First, you will need to consider which type of data you want your model to process. Depending on the problem considered, the input data may be:

  • images
  • sequences
  • videos
  • audio files

You also may need to pre-process your dataset (e.g. by normalising it, by projecting it to a low dimensional space, by adding random noise to the images).

output and loss

After having defined precisely how to process the input, you will have to decide of the purpose of your model. In other words, you will have to ask yourself:

  • What are the outputs of your neural network?
  • Which loss function \(L(\cdot)\) to minimise to achieve the intended purpose? How will the outputs be processed by that loss function?

hidden structure

Once you have defined the input and output of your neural network, you will have to consider the internal structure of your model.

That internal structure determines the overall complexity of your model.

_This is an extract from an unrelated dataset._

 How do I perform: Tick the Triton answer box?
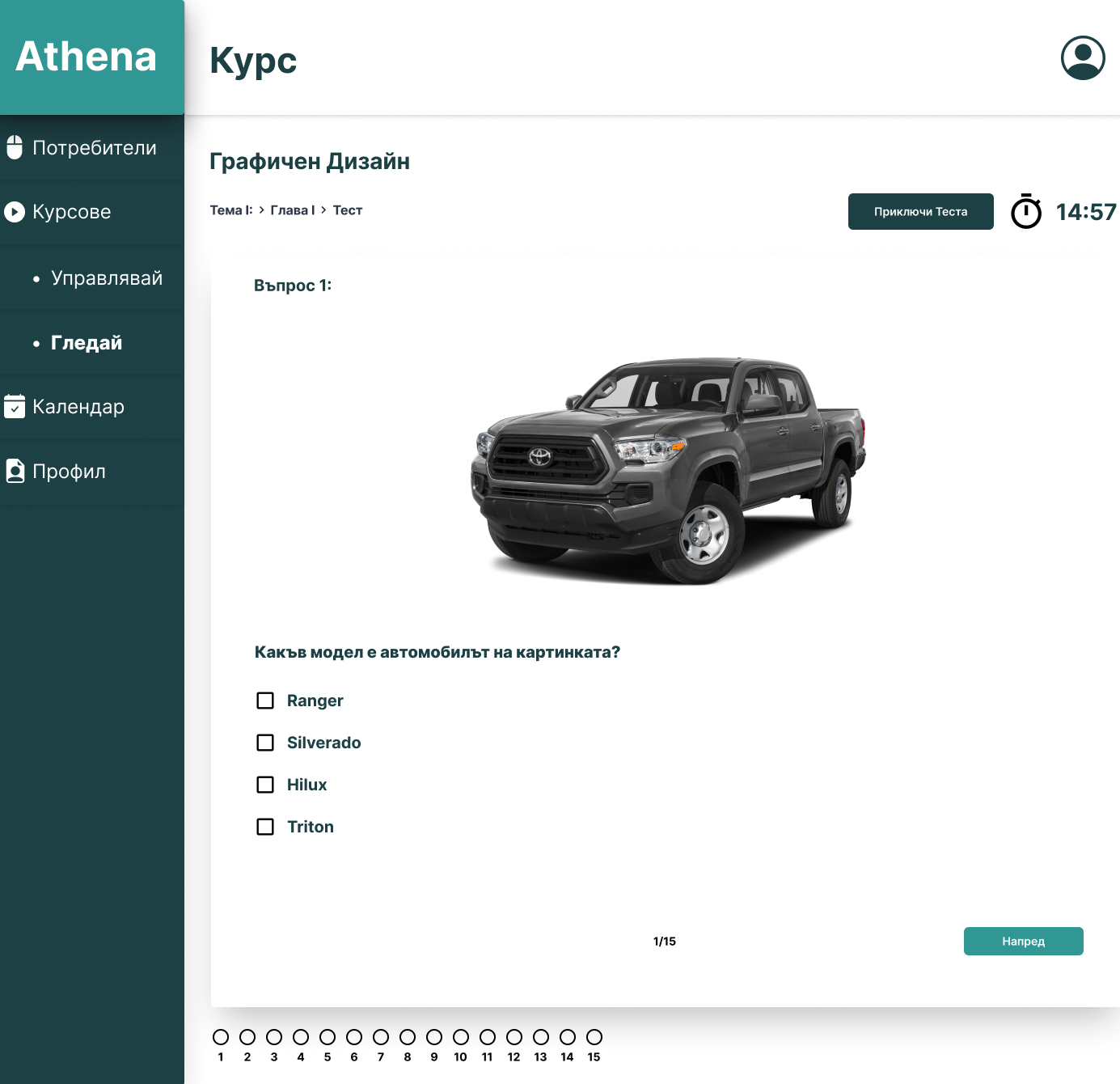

Here are some things you may need to think about while you design it:

  • What type of layer do you need? (Fully Connected? Convolutional?)
  • Which activation function \(\phi(\cdot)\) do you intend to use?
  • Which number of layers do you want?
  • Which number of neurons do you want in each layer?

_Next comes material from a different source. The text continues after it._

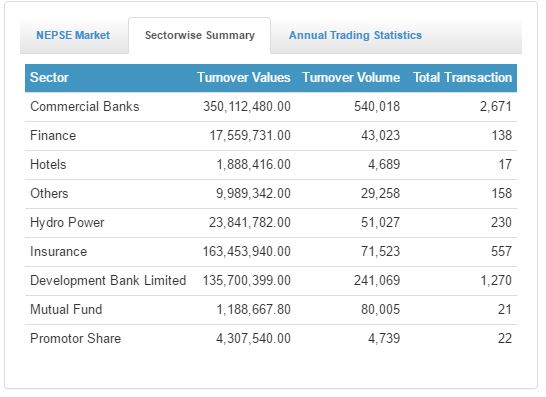Click Mutual Fund turnover value 1,188,667.80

A validation dataset can be used to evaluate each model, and to optimise these hyper-parameters.

training and testing

Optimiser

You will have to choose an optimiser for optimising the weights of the neural network in order to minimise the loss \(L(\cdot)\). Several gradient-based optimisers are available in most Deep Learning libraries, such as:

  • Stochastic Gradient Descent (SGD)
  • RMSProp
  • Adam

The way all these optimisers work is beyond of the scope of this course.

Training

The training phase most of the time consists of the following steps:

  1. Taking a batch \(B_{\mathcal{D}}\) of data,
  2. Compute the output \(o\) of the neural network given the batch \(B_{\mathcal{D}}\) as input
  3. Compute the loss function \(L(\cdot)\) depending on the output \(o\)
  4. Compute the gradient of the loss \(\dfrac{\partial L}{\partial\cdot}\) using the backpropagation algorithm
  5. Perform one optimisation step using the optimiser described above
  6. Start again at step 1.

Testing

After the training phase, the accuracy of the trained model can be evaluated on a test dataset.